*Exercise*.
Please transcribe exactly the lines from the one containing "Open the help question mark icon The" through the end of the records below, both included, and nothing else.
---
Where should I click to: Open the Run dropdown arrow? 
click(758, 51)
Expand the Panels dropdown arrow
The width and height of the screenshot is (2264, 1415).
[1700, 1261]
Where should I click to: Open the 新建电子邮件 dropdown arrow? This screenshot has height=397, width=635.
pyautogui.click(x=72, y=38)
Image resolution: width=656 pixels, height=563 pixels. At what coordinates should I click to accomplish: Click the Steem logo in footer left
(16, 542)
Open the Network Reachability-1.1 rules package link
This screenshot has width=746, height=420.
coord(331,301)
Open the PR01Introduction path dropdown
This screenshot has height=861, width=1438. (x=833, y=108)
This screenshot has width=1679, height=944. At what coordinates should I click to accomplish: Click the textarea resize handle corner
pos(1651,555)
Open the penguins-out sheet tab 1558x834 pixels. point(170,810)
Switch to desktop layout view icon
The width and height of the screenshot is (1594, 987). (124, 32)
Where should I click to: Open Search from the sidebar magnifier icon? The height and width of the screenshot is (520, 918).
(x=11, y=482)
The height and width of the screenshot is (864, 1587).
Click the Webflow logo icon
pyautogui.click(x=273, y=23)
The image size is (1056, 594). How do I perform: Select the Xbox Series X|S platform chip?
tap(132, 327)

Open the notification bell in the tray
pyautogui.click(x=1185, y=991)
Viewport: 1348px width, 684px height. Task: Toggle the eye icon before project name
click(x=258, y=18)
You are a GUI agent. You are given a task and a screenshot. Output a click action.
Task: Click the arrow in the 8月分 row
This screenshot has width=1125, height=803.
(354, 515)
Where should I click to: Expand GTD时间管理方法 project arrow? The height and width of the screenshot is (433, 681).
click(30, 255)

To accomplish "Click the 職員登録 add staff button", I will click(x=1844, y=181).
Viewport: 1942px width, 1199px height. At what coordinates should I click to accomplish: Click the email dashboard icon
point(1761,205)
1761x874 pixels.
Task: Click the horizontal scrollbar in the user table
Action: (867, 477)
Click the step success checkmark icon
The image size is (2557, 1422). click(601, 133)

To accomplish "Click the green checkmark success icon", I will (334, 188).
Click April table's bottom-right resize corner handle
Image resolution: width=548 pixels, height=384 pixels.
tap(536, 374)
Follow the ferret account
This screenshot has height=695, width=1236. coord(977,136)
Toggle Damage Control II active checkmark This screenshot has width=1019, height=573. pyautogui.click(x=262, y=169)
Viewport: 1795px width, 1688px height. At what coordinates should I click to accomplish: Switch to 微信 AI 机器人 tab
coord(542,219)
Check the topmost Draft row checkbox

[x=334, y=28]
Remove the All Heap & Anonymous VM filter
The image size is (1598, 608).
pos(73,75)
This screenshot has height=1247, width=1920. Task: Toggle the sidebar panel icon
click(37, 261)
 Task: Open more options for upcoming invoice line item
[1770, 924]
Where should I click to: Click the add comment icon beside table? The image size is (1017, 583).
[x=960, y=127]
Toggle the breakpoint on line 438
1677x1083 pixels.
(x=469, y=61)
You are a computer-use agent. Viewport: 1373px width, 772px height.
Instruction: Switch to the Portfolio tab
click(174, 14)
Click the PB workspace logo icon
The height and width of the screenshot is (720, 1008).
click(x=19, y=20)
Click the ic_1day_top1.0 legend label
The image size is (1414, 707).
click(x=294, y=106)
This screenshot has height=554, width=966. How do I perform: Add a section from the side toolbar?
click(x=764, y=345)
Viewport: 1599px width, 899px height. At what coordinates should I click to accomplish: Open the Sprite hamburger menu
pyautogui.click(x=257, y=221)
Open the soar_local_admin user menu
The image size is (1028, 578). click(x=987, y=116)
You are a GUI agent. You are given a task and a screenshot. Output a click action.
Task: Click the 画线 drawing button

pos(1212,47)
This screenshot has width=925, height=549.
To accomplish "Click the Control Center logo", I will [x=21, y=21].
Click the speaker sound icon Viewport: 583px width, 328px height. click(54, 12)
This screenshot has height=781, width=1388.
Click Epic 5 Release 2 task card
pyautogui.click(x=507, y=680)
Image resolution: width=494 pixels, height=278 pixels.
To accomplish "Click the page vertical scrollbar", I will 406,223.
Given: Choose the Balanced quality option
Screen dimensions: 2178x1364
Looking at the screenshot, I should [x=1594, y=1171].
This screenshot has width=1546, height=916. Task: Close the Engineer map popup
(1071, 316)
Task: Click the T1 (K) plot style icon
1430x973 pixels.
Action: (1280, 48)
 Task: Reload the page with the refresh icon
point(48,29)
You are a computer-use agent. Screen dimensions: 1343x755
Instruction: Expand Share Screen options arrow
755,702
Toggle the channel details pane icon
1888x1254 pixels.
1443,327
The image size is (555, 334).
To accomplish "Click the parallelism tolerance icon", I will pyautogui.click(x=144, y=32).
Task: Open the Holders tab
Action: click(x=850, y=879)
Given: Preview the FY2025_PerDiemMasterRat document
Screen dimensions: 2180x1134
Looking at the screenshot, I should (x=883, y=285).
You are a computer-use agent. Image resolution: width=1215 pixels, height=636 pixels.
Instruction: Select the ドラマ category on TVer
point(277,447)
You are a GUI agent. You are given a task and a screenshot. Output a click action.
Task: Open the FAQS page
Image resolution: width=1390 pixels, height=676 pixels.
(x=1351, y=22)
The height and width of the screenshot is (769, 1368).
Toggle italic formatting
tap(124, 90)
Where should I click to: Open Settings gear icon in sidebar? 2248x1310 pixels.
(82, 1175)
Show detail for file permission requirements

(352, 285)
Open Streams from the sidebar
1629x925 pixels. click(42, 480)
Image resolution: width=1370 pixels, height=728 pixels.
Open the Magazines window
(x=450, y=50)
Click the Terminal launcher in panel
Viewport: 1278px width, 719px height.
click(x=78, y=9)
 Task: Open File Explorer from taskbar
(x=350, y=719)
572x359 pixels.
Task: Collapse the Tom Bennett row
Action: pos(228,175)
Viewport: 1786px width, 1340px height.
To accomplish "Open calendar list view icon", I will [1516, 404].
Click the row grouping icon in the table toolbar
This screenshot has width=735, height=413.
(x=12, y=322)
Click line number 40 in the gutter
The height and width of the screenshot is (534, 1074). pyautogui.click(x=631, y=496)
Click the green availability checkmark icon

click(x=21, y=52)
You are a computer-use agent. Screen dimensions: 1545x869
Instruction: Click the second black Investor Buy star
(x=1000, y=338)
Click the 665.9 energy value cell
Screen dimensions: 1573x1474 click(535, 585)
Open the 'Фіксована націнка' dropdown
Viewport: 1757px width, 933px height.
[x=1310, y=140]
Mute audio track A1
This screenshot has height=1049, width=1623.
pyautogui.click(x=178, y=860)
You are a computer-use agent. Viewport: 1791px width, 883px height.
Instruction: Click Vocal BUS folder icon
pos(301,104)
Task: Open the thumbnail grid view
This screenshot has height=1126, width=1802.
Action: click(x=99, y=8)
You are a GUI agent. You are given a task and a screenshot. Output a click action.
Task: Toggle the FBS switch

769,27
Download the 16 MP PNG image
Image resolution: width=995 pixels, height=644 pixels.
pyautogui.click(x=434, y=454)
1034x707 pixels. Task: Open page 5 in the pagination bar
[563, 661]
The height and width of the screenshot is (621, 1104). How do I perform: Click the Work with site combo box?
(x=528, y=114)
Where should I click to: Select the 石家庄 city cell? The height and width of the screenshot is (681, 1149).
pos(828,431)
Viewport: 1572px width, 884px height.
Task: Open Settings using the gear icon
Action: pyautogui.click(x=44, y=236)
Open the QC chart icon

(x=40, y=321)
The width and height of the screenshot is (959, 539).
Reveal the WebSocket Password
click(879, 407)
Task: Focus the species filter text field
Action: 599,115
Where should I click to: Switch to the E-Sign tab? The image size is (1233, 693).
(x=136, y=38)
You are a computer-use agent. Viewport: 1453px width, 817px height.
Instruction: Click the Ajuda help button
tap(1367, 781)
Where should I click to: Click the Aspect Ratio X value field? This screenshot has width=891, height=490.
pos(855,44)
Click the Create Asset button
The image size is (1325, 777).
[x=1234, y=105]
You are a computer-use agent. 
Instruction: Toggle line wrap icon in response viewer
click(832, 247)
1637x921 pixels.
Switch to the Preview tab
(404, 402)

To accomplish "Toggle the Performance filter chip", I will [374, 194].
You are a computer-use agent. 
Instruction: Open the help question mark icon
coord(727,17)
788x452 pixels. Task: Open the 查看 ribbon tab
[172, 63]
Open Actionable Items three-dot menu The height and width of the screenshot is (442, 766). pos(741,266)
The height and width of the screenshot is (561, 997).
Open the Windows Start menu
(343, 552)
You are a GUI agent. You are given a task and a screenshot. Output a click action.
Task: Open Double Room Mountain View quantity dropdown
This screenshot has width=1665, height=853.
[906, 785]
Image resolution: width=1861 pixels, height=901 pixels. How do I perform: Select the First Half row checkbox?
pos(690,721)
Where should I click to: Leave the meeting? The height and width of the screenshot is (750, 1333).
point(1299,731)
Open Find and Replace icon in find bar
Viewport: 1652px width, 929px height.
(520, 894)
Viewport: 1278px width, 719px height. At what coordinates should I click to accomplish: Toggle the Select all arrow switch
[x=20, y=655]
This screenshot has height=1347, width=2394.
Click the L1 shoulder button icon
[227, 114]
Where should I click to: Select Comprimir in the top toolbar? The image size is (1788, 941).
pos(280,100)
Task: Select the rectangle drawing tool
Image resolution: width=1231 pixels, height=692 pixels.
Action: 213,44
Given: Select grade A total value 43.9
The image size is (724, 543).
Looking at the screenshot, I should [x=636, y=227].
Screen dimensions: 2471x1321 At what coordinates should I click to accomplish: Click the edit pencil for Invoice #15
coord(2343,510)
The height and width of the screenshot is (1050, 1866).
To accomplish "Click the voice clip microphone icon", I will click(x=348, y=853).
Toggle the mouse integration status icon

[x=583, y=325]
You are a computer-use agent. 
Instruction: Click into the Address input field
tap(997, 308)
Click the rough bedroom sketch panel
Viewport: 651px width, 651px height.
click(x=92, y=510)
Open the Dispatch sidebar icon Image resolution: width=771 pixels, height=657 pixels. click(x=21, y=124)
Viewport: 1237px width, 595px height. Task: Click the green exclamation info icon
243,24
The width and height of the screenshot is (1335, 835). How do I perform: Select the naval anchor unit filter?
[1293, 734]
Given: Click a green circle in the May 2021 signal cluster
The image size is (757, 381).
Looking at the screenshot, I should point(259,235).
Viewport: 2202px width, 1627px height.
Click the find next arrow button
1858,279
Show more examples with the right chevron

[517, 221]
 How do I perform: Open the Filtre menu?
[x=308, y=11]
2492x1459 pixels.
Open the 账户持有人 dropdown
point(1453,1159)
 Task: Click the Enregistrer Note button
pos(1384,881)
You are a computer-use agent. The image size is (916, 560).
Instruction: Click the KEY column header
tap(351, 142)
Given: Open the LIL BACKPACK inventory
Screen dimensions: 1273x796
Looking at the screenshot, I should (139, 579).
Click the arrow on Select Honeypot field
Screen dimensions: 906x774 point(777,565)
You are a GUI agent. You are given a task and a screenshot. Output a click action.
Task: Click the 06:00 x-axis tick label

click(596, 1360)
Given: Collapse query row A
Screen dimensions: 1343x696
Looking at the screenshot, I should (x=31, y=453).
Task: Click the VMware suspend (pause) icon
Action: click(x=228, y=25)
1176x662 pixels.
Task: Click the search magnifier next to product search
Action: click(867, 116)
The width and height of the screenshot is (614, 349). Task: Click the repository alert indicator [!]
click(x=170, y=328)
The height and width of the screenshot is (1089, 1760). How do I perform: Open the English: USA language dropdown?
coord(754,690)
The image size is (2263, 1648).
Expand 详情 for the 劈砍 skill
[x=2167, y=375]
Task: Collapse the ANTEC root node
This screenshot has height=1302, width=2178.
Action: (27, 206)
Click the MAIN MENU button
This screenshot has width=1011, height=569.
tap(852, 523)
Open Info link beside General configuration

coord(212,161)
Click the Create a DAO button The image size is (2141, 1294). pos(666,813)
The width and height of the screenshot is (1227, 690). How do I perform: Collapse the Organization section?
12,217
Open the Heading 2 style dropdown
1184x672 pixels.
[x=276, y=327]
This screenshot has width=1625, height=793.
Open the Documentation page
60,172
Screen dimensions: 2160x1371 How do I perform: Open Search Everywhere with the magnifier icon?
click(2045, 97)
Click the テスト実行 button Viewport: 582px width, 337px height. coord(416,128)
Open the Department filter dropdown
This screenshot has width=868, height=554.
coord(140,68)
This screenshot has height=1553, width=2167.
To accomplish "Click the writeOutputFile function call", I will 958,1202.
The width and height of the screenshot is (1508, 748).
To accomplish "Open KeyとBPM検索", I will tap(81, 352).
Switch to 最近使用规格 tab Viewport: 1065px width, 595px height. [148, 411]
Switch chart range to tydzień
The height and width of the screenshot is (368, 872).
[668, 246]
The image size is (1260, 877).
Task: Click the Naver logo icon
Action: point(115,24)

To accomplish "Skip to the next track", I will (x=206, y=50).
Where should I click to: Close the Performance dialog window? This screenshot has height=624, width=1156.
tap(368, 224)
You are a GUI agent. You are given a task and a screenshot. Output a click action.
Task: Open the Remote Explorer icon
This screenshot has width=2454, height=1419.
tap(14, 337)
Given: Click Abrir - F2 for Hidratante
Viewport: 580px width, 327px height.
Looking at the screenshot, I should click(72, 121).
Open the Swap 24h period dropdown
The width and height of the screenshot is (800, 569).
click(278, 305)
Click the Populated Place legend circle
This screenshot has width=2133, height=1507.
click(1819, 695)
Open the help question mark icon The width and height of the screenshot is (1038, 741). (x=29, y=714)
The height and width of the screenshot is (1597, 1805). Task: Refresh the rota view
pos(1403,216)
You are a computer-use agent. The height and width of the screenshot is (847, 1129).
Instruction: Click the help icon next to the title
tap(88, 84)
---
*Solution to the exercise*.
Open the help question mark icon The width and height of the screenshot is (1038, 741). (x=29, y=714)
The height and width of the screenshot is (1597, 1805). Task: Refresh the rota view
pos(1403,216)
You are a computer-use agent. The height and width of the screenshot is (847, 1129).
Instruction: Click the help icon next to the title
tap(88, 84)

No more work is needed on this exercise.